## EXERCISE BRIEF:
Your copy begins at the line with "How do I perform: Select" and runs through the end of the data below. Set down only those lines exactly, without pictures.

## DATA LISTING:
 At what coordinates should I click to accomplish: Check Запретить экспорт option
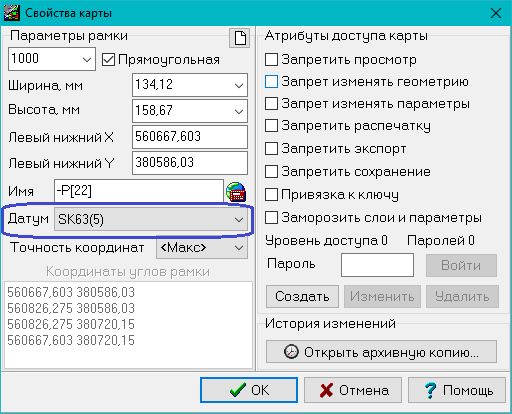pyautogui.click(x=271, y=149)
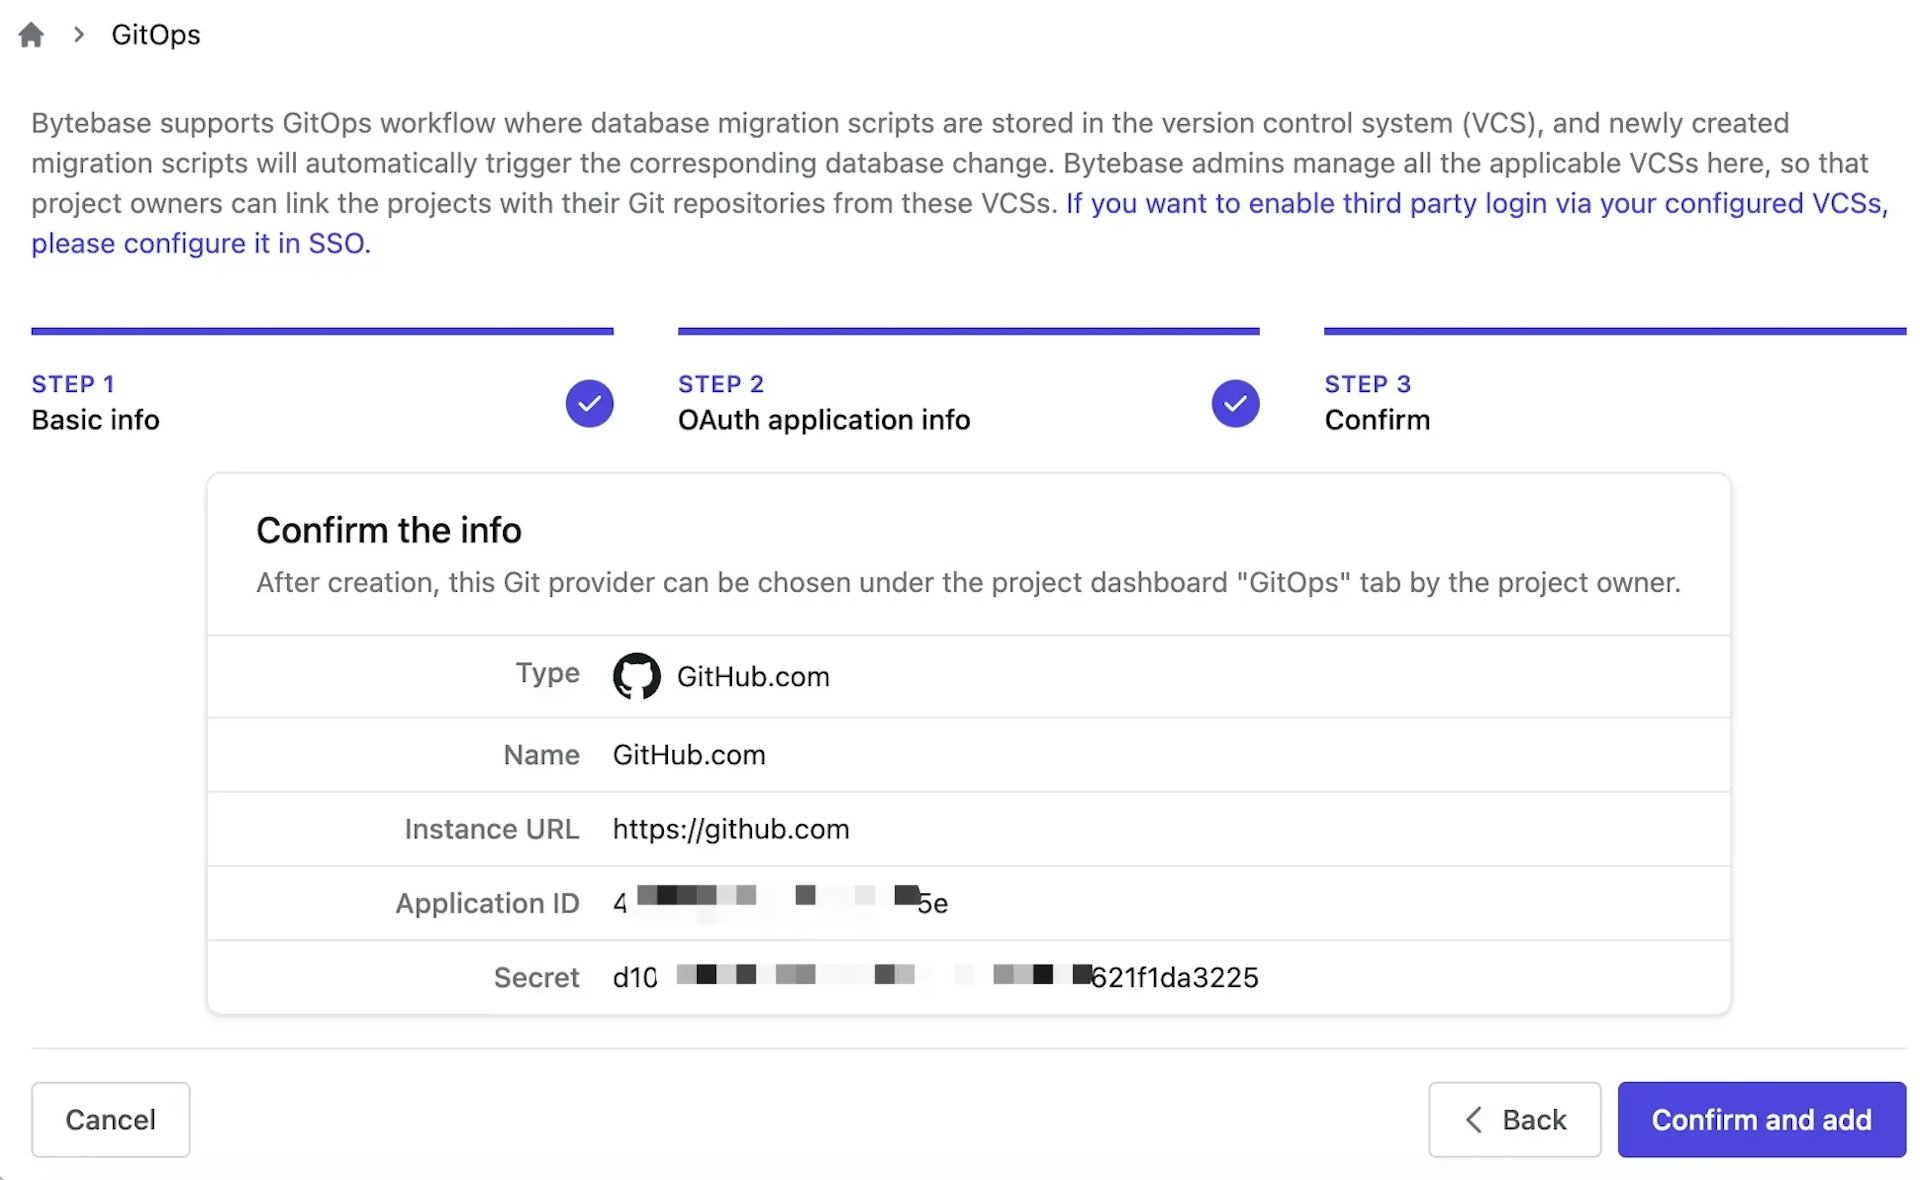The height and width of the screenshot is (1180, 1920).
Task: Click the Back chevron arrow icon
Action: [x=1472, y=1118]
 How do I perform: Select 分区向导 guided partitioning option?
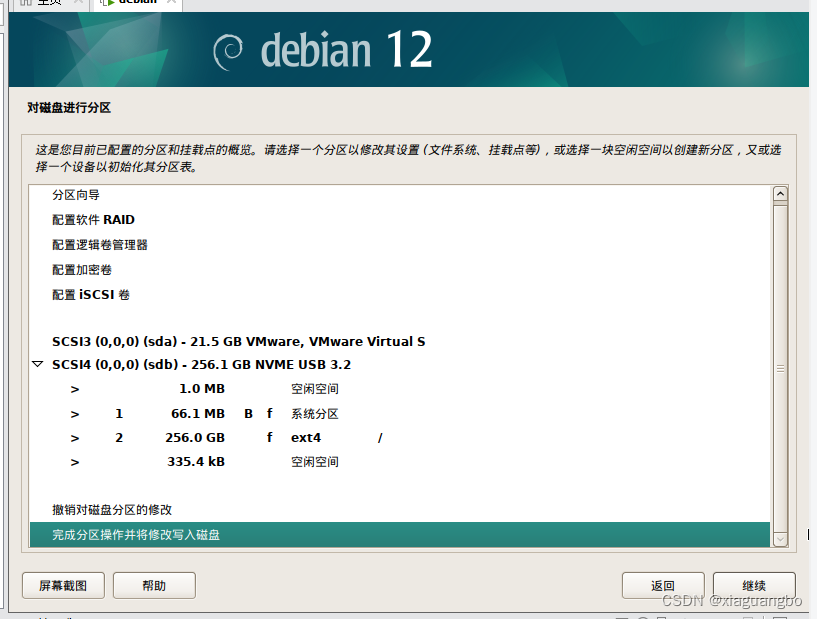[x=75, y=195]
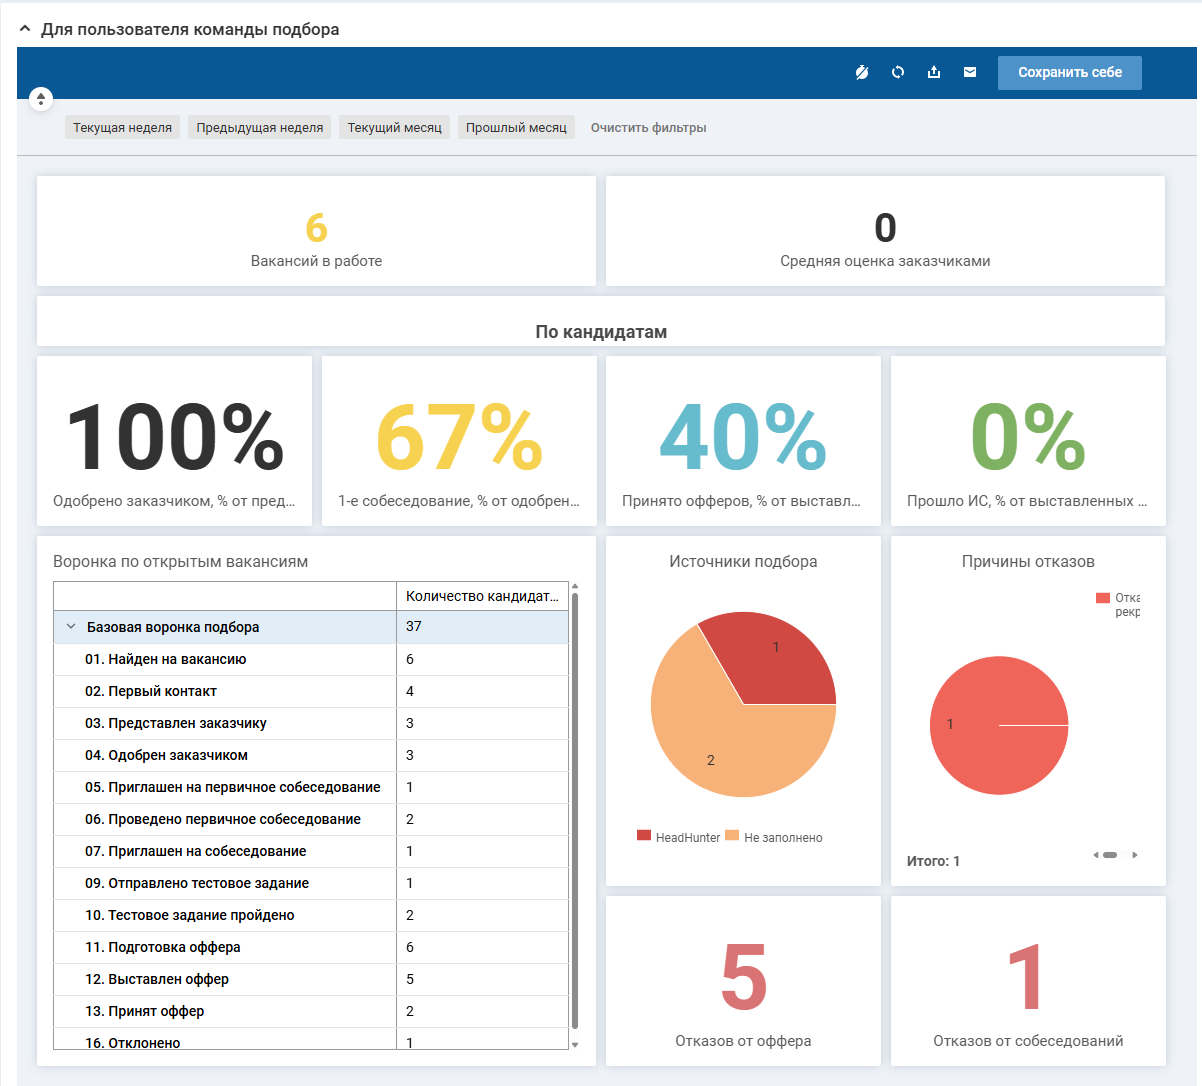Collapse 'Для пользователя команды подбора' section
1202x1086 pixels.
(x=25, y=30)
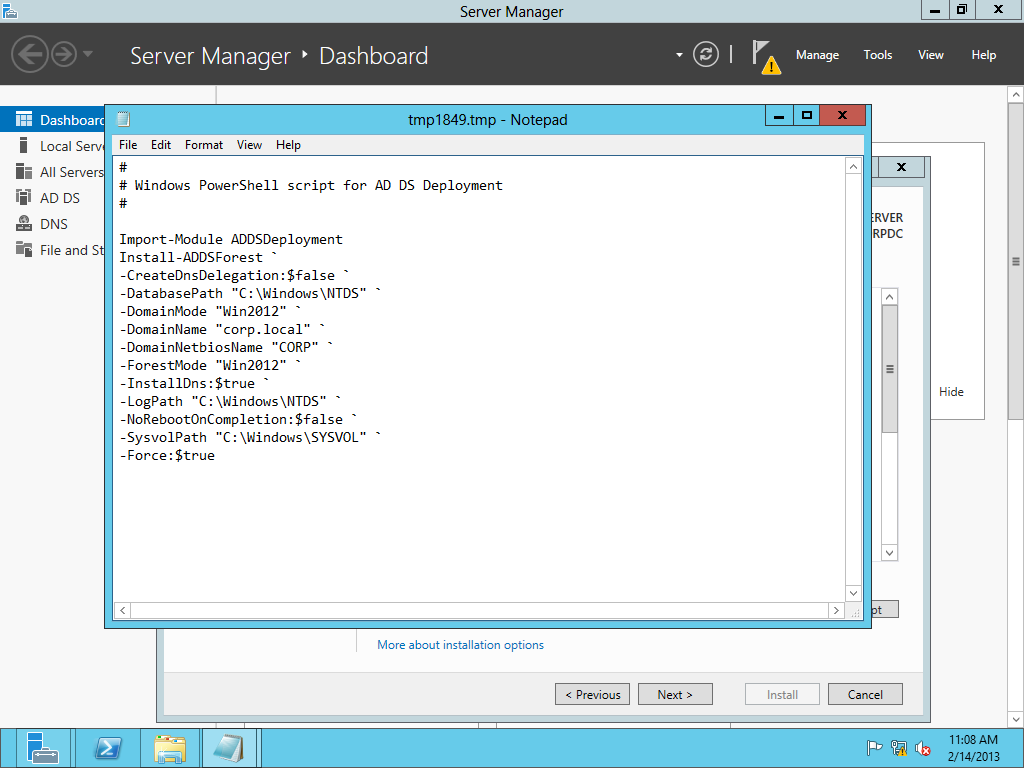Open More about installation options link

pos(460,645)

## TASK SOLUTION:
 How do I perform: Select 分区向导 guided partitioning option?
[x=75, y=195]
Collapse 'Для пользователя команды подбора' section
1202x1086 pixels.
(x=25, y=30)
Open More about installation options link

pos(460,645)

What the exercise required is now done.